September 30, 2008 | Favorites

      The Preposterous Palace

 How dapper he is in velvet, Frank Valenza, Lord of the Palace surveys the chef’s whimsies.
How dapper he is in velvet. Frank Valenza, Lord of the Palace, surveys the chef’s whimsies.

        For cuisinary highs and giggles, for memories of wearing floor length velvet and feeling like Catherine, Empress of Russia, I will tell about my first dinner at the preposterous and preposterously delightful Palace. It arrived on the farthest edge of East 59th Street in 1975, beribboned with a disarming mix of arrogance and insouciance dispelled by its unlikely creator, Frank Valenza, a failed actor whose successful Proof of the Pudding restaurant was mostly written off by serious critics as tacky show biz. Touted by Valenza as "the most expensive restaurant in town" with its $50 prix fixe, the timing of Palace was especially provocative. New York teetered on the edge of bankrupcy, a fat, rotten Apple. In my review I greeted it as an “acute case of terminal decadence.”  It was pretentious (that unlisted phone number).  It was silly. But I had to admit, it was wonderful.

        "Tucked discreetly into the grand, new, virtually empty Sovereign apartment house, there is no doorman, no bugles, just a brown canvas awning. Inside, subdued elegance, very beige, rather dowager Park Avenue with its pastel flowered carpet, graceful love seats, silk-upholstered armchairs, ivory rosebuds and an incandescence of perfect lighting.

        Valenza, stands stage center beside wife Bibi in her clinging evening gown. He gave her a million dollars to put all this together, he will tell you. No need to ask. He’ll tell you the price of everything anyway. He stands in an actorly pose, chin up, dark and handsome in formal black velvet, one ruffled sleeve hanging out, quite dazzled with what he and Bibi have wrought.  Now, I think, he is going to have to learn that it is not pronounced fwa gwa.

        A comic opera mâitre d’ helps us consult l’Escriteau. 'Everything is written in the original old French,' our guide notes and giggles. I like that he knows how silly this is. Will we have caviar from Russia? Lobster and artichoke in a nutty vinaigrette?  Oysters peppered with sevruga? No, we will have perfect Scotch salmon rolled around crème fraîche bearing two proud hills of caviar and tucked into a flaky pastry boat for Monsieur and for Madame, four thin circles of beef, daringly raw, silken almost sweet, under a wondrous mustard sauce.

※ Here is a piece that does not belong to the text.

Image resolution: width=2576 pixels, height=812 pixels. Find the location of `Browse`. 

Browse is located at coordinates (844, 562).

        Chef Claude Baills kitchen is already an accomplished atelier for pieces montées, elaborate decorative pieces on every silver serving tray, a banquet tradition more suited to Versailles. A fisherman’s wife sculpted in lard, her skirt petalled with lobster tail shells, stands guard over the lobster bisque. The bisque with its cognac-flamed lobster and truffle bits lurking below is too thick but small matter. I am in a near swoon over the magnificent cream of mussel soup with saffron threads and a bobbing of tiny bay scallops, barely cooked. I haven’t had time to be jaded, I’m not even blasé.  In 1975, the great dining revolution is barely coming to a simmer. Each new taste is a thrill, unlike today where we have tasted it all.

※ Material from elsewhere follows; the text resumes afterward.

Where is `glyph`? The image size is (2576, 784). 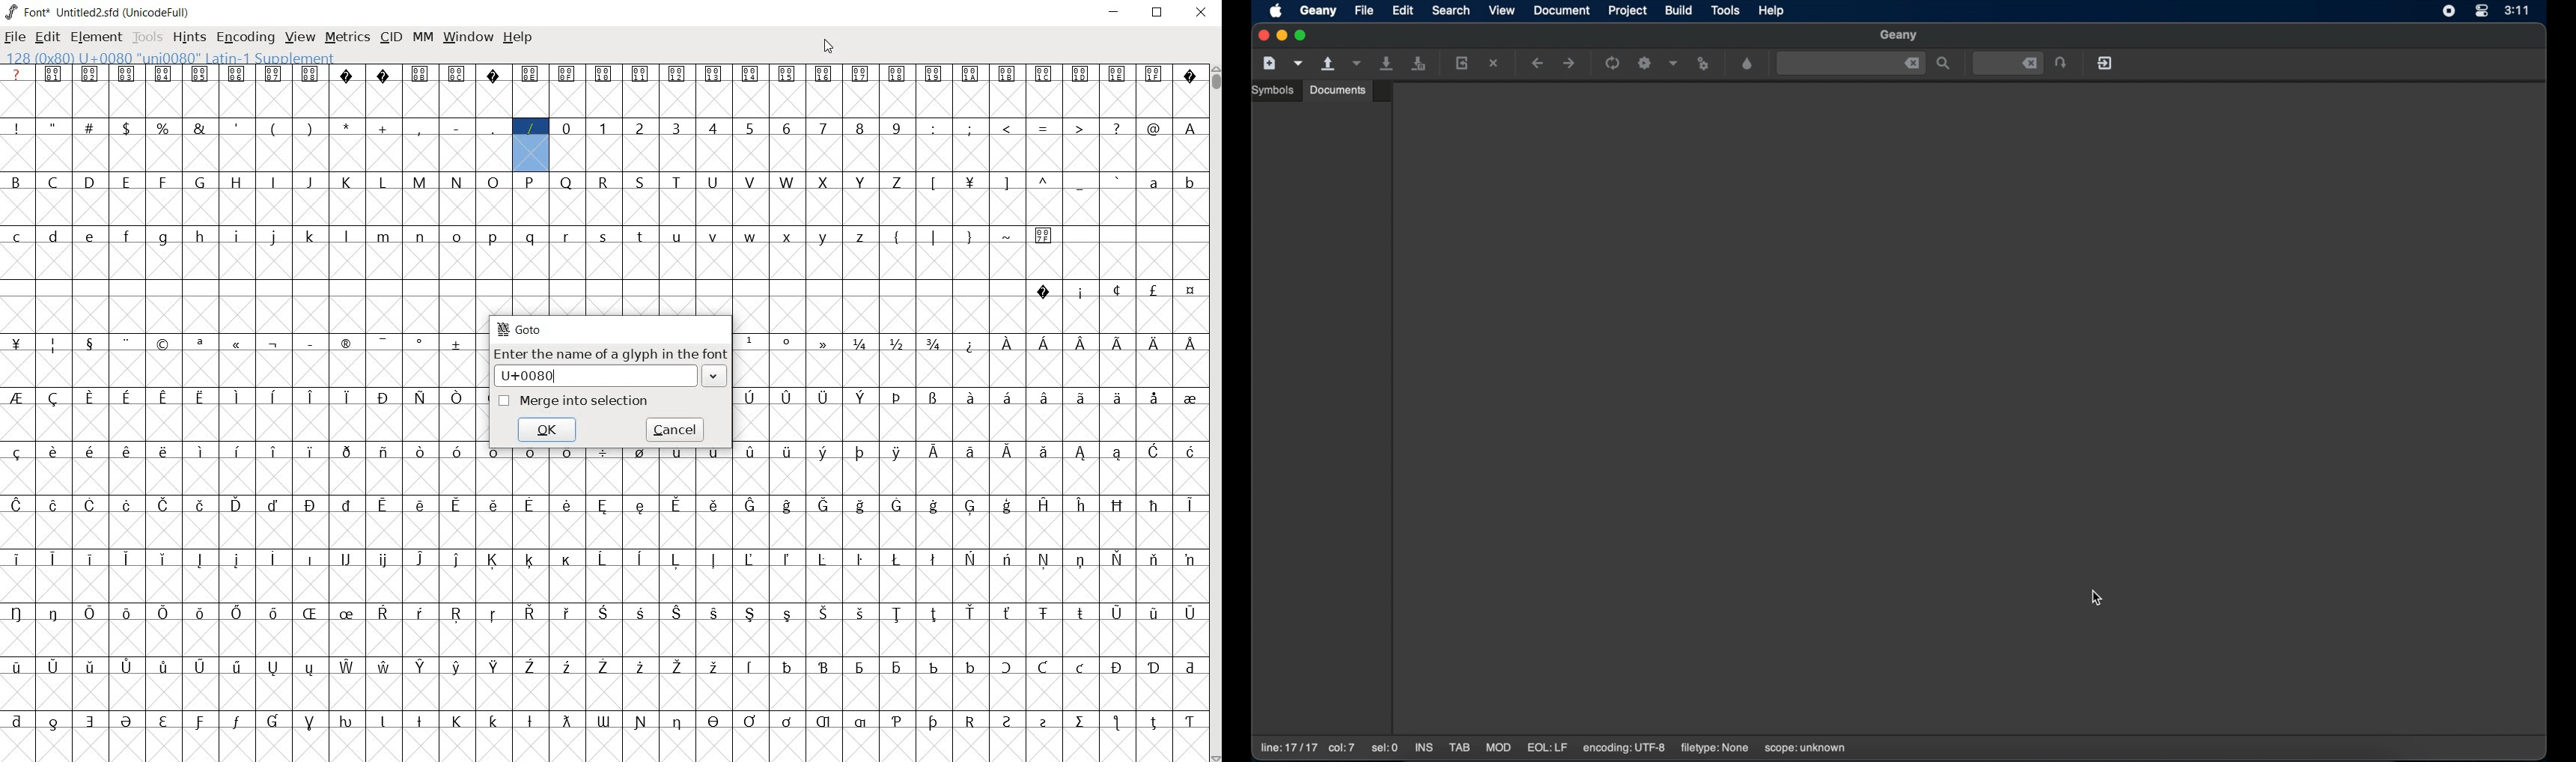
glyph is located at coordinates (603, 559).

        A clipper ship, its toast sails glazed to a ceramic sheen, rides the presentation tray of the next course – a large gathering of obese snails in a zesty aromatic sauce. The uncooked tower of fettucine leans over a serving of angel hair noodles in a double truffle bath – julienne of black truffles dropped into a puree of white.  Silken lemon ice on a swatch of cassis in a frosted compote does indeed clear the palate for côte de beouf, tender and rare and gussied up to a giggle with a Madeira-scented sauce, chicken dumplings and white truffles afloat, further garnished with a whole peeled tomato wearing a blossom of zucchini thins, mounded with truffle 'pollen.'

        About now I am happily smashed from the $11 half bottle of Pouilly Fumé followed by a Léoville Las Cases, 1962. An elegant, too vinegary salad precedes the cheese, my favorite triple crème in those days, Explorateur, to eat with only the tiniest pang of guilt because cholesterol had not yet been invented. Memories of sweet three-star madness in Lyon and Roanne are revived by the arrival of Lilliputian pastries, éclairs, frosted puffs, small tarts in a wheelbarrow made out of sugar, and petits fours presented in a wicker basket woven of pastry dough wound with candy ribbons and sugar roses. Valenza himself wheels over a trolley of after-dinner potions. The trolley costs more than a Cadillac, he notes.

        The check, presented in duplicate on heavy stock in an envelope, is sobering: $161.50 including tax, tips already allocated for those who might be too smashed or too tight to multiply:  $5 for the mâitre d'’, $22 for the waiter, $7 for the captain. $2 for the wine steward, a total I later calculate to be 24%. I wonder if the Palace’s big spenders will rebel at enforced magnamimity.

        Funny what can happen when one is outrageously pampered…you do start to believe you deserve it."